Given the depth of mess in Osun State, I Knew fully well that mere voting to change political parties or governors will do little in rescuing this south-western state from the strong grip of death, so I asked him a question: “Sir, How do you think Osun Can fight her way out of this debt ‘wahala’, especially now that it appears only a steady rise in IGR can bail them out?”

1. Lay Off Workers!

“Oh, it’s simple”, he continued, “they’d survive if they can swallow the bitter pill and be as realistic as much as they can! they should first lay off as many redundant members of the workforce as they can.”

“You see,” he continued, “it’s no news that a large fraction of the state’s recurring expenditure goes into payment of salaries, so why can’t we just downsize the staff strength and pay them a handsome amount in gratuity. Following this, business incorporation should be made as easy as possible, this way, it’d be easy for the laid-off staff to establish businesses of their choice and in turn remit taxes to the government. A win-win situation.”
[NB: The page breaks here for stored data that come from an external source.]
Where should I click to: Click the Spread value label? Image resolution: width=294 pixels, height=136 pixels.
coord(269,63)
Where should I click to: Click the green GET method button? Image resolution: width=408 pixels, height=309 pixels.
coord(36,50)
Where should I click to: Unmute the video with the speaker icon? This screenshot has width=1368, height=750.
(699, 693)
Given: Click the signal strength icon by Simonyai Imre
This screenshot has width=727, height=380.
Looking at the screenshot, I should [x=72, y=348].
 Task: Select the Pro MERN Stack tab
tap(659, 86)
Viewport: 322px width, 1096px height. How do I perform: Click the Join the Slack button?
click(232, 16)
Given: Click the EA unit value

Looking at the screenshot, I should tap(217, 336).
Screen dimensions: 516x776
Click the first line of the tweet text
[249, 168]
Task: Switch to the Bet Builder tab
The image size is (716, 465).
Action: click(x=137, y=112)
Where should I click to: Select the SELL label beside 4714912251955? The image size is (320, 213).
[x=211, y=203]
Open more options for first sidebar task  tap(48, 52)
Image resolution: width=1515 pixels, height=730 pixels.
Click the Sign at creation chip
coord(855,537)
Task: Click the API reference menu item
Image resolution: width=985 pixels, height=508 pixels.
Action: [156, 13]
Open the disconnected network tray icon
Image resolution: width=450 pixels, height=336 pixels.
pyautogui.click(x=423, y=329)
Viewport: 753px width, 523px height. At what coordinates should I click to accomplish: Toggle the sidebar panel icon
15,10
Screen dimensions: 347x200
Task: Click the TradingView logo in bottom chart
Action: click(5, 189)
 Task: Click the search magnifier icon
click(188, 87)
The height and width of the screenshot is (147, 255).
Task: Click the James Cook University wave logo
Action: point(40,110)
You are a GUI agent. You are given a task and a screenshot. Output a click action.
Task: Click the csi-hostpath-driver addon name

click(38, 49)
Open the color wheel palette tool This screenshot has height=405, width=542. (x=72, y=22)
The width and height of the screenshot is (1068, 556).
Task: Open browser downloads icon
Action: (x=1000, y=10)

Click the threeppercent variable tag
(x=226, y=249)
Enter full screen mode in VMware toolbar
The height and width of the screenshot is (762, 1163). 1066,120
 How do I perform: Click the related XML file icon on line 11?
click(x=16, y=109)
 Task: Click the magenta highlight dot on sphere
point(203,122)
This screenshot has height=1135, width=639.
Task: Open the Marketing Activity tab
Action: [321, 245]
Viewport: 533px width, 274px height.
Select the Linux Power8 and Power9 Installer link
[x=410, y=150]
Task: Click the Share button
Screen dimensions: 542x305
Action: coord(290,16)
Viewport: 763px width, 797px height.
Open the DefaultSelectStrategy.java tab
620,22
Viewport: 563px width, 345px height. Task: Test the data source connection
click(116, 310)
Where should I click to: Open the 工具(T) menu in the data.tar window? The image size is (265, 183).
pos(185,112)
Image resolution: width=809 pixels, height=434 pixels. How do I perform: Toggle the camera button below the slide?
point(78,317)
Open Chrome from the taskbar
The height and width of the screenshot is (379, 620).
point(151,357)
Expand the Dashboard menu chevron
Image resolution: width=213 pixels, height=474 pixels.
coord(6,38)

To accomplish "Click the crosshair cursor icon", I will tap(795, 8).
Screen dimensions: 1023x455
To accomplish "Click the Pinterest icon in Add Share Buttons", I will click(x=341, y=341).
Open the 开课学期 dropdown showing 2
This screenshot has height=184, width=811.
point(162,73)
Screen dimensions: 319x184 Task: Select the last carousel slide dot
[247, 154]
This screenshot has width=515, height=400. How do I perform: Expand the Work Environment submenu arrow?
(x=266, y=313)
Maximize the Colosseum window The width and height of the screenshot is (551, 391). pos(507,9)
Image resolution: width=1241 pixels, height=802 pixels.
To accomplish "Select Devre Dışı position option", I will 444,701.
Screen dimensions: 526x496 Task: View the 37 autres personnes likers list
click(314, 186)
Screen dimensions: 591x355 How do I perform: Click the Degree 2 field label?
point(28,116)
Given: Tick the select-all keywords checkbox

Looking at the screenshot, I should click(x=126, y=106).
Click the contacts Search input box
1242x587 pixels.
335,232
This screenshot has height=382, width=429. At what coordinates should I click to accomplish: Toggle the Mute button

2. Get Serious With Tourism In Osun

“We have Olumirin waterfall, Osun Sacred Groove (which is one of the only two UNESCO Cultural Sites in the country), Ile Ife, OAU, Nike Art Gallery etc. What’s wrong with having a serious #ComeToOsun Campaign? Osun state for crying out loud is one of the states with the highest number of world-class tourist attractions.

Erin ijesha
Erin ijesha
  • How this will work?

The tourism board can have seriously subsidized buses in strategic motor parks around the country dedicated strictly to tourists interested in visiting Osun. This will reduce drastically one of the major discouraging factors for intending adventurers (which is the burden of high travel cost).

Special waivers/discounts should be given to groups like Youth corpers and undergraduates to enable a strengthened influx of the youths who constitute the largest fraction of our country’s population.

The ripple effect of the influx of tourists will be that business will spring up around the neighbourhoods where these destinations are stationed. These businesses which include but aren’t limited to hotels, local food vendors, artists, pubs etc. will contribute much largely to the IGR on a regular basis.

How about calling together major tour operators within the country and giving them incentives and special waivers to lure them into promoting Osun State and it’s Tourism options?

I heaved a sigh of relief when he finally stopped talking and his points rang in my head all through the day.

What else do you think can be done to salvage our dear Osun?


  1. Like every other state in Nigeria with the notable exception of Lagos and to some extent Ogun (which is only successful because of its proximity to Lagos), Osun depends on the Federal Government for money. The FG itself depends on oil for money.

    Another way they all make money is by excessively taxing businesses especially banks and communications service providers.

    And just like every other state, Osun spends most of its money on salaries as you rightly stated, and building unnecessary bridges.

    The same Osun that is neck deep in debt and unable to pay salaries built FIVE overhead bridges.

    For who exactly?

    The bridges are just an avenue to steal government funds and nothing else.

    This proves two things about Osun state and by extension, every other state in Nigeria including the Federal Government.

    1. All are corrupt.
    2. All are led by clueless people.

    And if these two problems are not solved, Osun state’s debt can never be reduced. It will continue to soar and the government will keep on borrowing — tourism or not.

    • This is a really insightful point of view Moshood. Like you rightly said, the stench caused by corruption and voting the wrong people into office seems to be the most dominant of our problems. I’m just still very optimistic about the potentials of Tourism. Countries like France, Thailand and China are doing it, Crossriver took a shot and it here in Nigeria during Donald Duke’s era and it was a hit. I sincerely hope somebody or something fuels this mission before things go awfully bad for us as a Nation.